### PROBLEM DETAILS
Extend the report below on the protest concert at Gorleben by writing what comes next after its final sentence.

### EXCERPT
Saturday, 8 August 2009

"Musical inspection" in Gorleben, Germany

8th August 09

One day early: With classical music against nuclear power: "Musical inspection" on the site of the fine [sic] storage site in Gorleben

Today at 10:30am 60 musicians from the action group "Lebenslaute", packed with instruments and music stands, climbed the four meter high wall around the site of the planned final storage site in Gorleben (Germany) and began a protest concert with mainly classical music.

The musicians suprised with their action, originally announced for Sunday. With this "musical inspection" the activists protest against the continued operation of nuclear power plants and against the continued exploration of the salt mine in Gorleben for use as a final nuclear storage site.

"The discussion about nuclear power is about the live of coming generations, but the public does not take the danger seriously enough", says Berthold Keunecke, a protestant priest from Herford and one of the spokespersons of Lebenslaute. Today we overcame the fences and walls of Gorleben, to effectlively protest against nuclear technology which is threatening our lives. We want to awaken, provoke, dramatise - and we all, each one of us individually, stand up for this provocation."

### DATASET CONTENT
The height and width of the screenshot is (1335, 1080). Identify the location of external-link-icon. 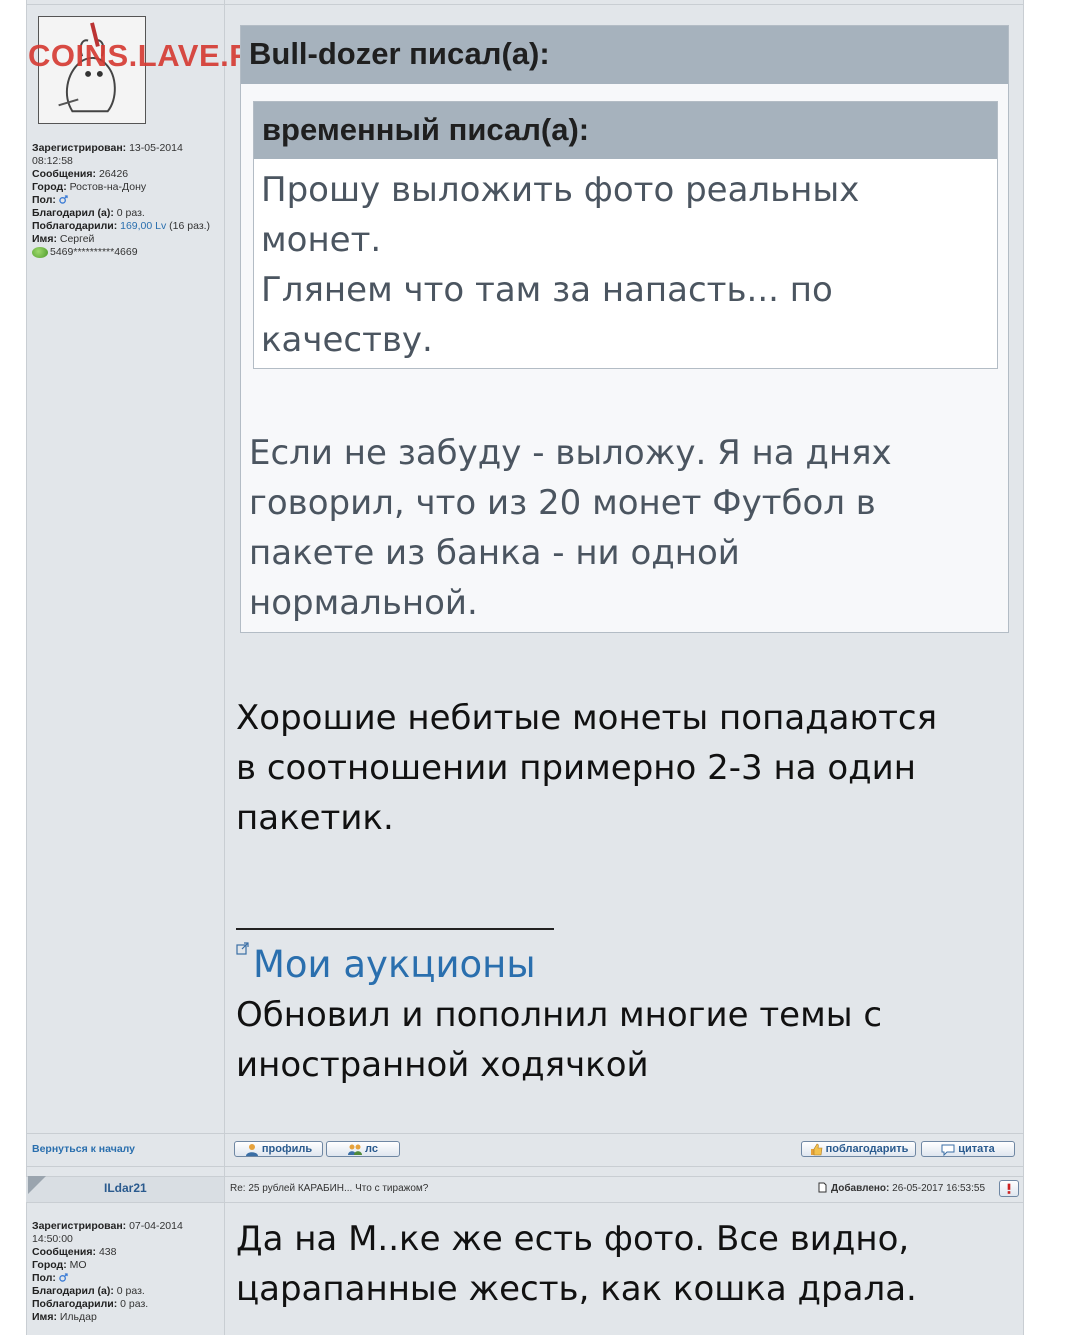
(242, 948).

==

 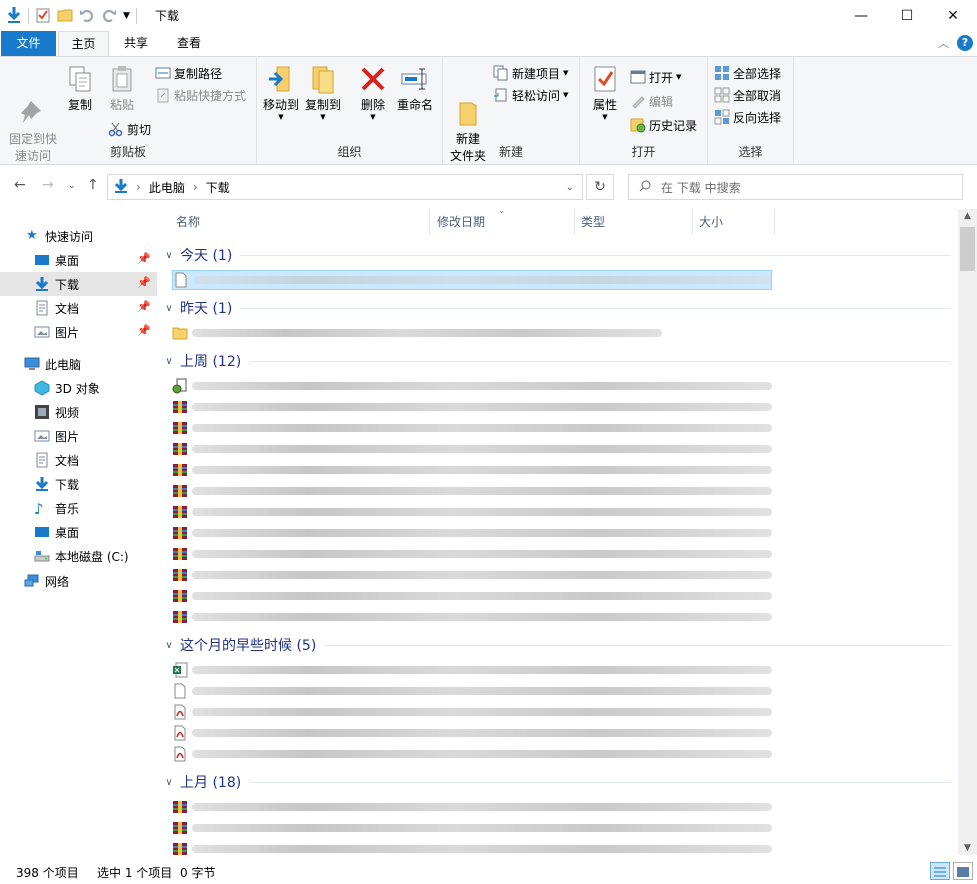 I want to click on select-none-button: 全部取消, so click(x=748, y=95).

==

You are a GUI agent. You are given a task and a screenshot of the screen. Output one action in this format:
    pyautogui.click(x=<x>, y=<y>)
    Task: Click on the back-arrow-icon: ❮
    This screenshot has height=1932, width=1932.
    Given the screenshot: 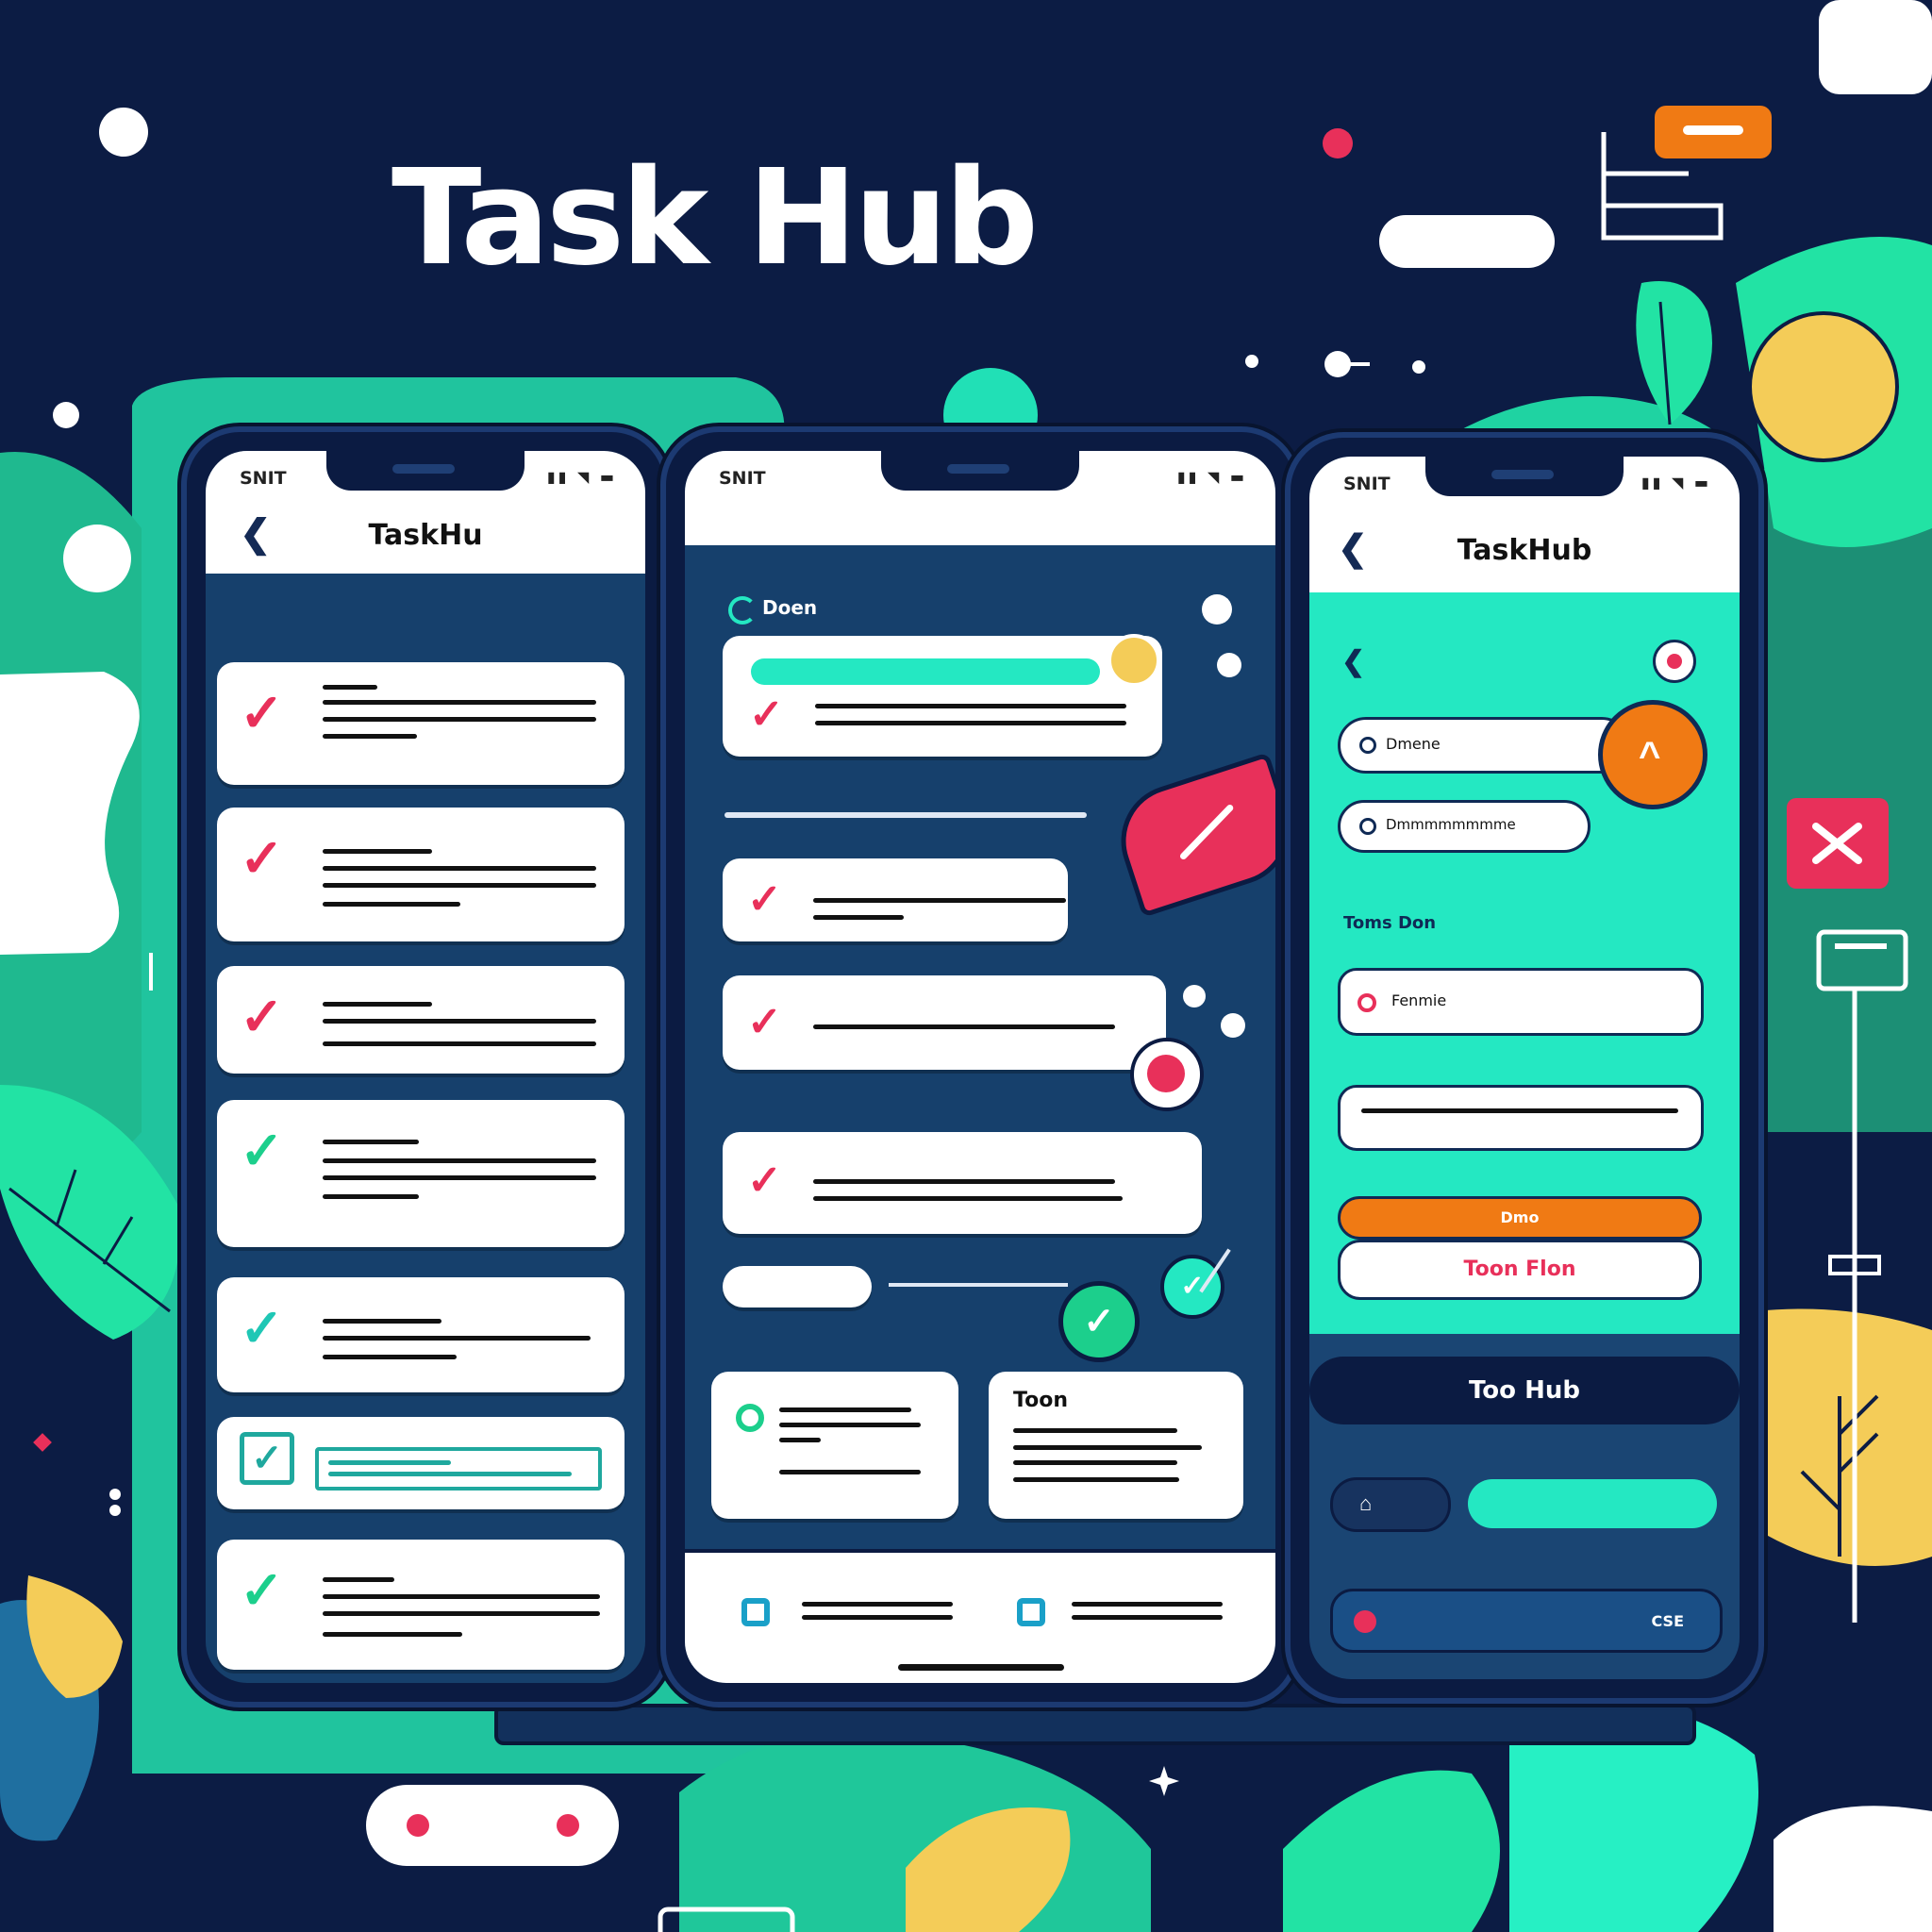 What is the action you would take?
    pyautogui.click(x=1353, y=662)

### RESULT OF THIS TASK
"The nuclear lobby wants to continue the work to turn salt dome in Gorleben into a final storage site, although the scandals around the salt mine Asse finally made clear, that Gorleben too is not save", declares Katja Tempel, midwife and Lebenslaute spokesperson from the Wendland. "In the light of the unsolved question of the final storage of nuclear waste, we demand an end to the production of nuclear waste, that is the shutdown of nuclear power stations. The use of renewable energies has to be promoted."

Under the slogan "A-Moll statt A-Müll" (A-minor instead of A(tomic)-waste" a varied and ambitious programme for choir and orchestra is being performed: the works of Georg Philipp Telemann, Willy Burkhard and Fanny Hensel, performed by "Lebenslaute" celebreate the beauty of nature, which is to be preserved. As an accusation and call for urgent action against the deadly dangers of nuclear energy, "Lebenslaute" will perform Heinrich Schütz' Choral „Wie nun ihr Herren, seid ihr stumm" (What now, you men, are you silent), as well as parts of symphony No 101 "Die Uhr" (The clock) by Joseph Haydn and a choir version of "It`s my life" (Bon Jovi). Chamber music in different instrumentations concludes the concert.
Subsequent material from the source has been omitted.